** EXERCISE AIM **
Please tally every line in the listing below where the word "each" appears, then give the number and nothing more.

** DATA PROVIDED **
------------------------

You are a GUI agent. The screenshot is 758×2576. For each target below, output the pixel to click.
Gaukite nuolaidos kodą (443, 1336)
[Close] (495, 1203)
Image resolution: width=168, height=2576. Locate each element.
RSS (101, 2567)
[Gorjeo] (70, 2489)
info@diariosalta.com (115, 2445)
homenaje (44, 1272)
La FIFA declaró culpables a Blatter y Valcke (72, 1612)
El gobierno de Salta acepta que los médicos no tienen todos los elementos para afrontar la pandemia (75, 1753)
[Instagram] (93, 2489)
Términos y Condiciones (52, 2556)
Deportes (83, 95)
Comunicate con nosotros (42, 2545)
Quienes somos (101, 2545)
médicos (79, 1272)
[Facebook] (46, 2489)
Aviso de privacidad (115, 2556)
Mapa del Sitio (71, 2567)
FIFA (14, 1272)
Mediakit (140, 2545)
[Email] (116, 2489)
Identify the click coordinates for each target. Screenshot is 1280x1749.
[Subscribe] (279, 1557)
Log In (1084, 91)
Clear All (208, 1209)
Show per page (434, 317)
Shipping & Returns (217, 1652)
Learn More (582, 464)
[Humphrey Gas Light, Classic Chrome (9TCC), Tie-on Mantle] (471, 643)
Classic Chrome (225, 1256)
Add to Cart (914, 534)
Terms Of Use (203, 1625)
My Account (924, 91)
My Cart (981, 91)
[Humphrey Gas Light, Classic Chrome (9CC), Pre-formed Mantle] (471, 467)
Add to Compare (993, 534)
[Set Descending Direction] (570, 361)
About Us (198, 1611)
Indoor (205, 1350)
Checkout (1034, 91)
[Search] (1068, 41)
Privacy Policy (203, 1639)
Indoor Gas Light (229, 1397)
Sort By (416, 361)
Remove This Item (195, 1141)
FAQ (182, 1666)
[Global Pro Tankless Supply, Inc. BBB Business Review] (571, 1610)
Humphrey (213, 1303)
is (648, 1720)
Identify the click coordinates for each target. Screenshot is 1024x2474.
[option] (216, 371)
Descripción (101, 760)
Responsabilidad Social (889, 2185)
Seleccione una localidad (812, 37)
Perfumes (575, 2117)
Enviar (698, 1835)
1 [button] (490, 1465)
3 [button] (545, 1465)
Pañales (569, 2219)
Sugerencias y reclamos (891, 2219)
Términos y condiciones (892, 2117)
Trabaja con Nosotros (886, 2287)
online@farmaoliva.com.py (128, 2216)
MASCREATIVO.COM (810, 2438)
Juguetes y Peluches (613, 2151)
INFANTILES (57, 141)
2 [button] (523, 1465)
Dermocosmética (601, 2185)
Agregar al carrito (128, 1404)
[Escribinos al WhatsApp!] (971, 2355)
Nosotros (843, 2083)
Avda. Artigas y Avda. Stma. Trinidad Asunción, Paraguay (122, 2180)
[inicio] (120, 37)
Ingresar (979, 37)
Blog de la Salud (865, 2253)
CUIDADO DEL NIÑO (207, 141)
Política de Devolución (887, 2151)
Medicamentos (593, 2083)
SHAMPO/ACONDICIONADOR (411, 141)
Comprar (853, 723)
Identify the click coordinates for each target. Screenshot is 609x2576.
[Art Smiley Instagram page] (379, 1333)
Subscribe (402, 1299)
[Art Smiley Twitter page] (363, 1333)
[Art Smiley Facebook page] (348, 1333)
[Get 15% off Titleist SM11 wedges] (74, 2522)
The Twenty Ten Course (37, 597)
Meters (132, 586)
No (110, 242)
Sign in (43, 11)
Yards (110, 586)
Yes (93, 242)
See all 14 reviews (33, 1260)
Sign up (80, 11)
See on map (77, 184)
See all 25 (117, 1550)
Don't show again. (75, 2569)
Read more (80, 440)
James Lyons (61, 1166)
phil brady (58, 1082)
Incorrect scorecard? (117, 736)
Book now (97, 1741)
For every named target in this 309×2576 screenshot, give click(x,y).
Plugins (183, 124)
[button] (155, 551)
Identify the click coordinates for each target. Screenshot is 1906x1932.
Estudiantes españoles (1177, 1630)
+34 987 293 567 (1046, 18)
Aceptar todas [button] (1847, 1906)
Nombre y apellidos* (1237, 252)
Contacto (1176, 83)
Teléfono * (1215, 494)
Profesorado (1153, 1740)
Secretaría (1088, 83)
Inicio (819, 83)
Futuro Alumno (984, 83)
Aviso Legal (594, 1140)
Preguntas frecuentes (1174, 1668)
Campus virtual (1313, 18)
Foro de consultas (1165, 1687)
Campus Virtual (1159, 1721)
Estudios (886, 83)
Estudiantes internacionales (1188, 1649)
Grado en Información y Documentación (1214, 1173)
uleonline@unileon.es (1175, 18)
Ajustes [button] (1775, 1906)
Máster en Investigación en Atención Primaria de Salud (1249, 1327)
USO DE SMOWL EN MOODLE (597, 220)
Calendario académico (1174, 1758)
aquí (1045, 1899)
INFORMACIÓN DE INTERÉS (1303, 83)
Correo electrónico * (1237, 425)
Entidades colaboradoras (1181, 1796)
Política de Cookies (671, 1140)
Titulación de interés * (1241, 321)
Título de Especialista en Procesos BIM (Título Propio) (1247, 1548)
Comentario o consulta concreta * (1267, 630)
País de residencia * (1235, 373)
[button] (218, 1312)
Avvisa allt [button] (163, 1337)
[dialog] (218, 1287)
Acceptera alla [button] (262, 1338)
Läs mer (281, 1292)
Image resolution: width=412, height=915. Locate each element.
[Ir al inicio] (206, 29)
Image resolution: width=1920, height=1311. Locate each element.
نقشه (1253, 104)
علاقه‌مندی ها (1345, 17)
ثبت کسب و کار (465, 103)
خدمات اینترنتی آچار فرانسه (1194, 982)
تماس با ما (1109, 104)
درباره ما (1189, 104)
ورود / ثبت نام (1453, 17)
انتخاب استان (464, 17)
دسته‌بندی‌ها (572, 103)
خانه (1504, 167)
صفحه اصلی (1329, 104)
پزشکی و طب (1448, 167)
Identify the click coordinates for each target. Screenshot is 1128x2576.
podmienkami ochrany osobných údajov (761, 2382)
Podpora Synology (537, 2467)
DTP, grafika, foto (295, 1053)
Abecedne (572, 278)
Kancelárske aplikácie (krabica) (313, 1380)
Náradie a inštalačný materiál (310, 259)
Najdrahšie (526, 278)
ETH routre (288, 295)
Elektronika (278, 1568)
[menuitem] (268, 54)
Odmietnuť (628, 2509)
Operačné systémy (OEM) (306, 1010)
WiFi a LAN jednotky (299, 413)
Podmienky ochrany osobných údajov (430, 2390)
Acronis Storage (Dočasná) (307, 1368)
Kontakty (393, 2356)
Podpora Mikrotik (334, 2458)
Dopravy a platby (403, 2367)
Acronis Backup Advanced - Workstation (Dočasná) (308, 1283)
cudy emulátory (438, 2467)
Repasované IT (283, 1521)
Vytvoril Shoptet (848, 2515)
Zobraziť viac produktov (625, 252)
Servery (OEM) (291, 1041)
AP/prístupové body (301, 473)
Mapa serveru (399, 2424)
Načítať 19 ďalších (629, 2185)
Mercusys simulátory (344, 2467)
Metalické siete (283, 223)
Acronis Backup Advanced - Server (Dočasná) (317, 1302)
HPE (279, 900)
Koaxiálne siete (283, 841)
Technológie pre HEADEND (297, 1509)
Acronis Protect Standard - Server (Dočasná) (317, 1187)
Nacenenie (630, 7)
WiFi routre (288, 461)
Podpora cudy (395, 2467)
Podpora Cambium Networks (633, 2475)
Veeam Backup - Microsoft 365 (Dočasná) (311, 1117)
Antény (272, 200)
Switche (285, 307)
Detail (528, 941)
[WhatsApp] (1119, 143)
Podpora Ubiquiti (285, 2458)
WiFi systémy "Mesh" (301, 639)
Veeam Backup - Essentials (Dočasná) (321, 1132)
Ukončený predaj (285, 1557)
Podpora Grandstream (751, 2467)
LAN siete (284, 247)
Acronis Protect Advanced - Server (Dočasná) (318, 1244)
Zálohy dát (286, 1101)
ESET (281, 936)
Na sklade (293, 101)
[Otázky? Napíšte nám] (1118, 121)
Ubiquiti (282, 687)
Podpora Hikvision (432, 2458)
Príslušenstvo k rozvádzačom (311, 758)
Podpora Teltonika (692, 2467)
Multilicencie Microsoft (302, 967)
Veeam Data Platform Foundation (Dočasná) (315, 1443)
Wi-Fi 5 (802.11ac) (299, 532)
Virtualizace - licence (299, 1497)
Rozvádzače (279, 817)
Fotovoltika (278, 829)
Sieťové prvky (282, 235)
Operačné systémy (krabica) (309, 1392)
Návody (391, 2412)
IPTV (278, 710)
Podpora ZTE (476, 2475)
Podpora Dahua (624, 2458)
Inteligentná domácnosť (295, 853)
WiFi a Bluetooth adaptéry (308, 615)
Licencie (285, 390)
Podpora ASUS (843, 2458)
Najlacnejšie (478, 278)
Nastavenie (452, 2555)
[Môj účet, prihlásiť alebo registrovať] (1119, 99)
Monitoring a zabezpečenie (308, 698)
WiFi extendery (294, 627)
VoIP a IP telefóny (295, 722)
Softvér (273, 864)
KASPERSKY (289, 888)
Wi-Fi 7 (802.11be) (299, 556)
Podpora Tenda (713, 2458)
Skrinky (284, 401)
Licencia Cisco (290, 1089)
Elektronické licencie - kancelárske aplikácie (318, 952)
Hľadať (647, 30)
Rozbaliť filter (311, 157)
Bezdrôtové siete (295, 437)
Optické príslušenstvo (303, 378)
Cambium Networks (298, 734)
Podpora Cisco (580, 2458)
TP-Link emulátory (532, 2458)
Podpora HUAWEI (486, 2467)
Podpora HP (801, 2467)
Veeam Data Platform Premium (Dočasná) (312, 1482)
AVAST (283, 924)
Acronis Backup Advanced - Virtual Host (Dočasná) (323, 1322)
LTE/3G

------------------------

** RESULT FOR THIS TASK **
9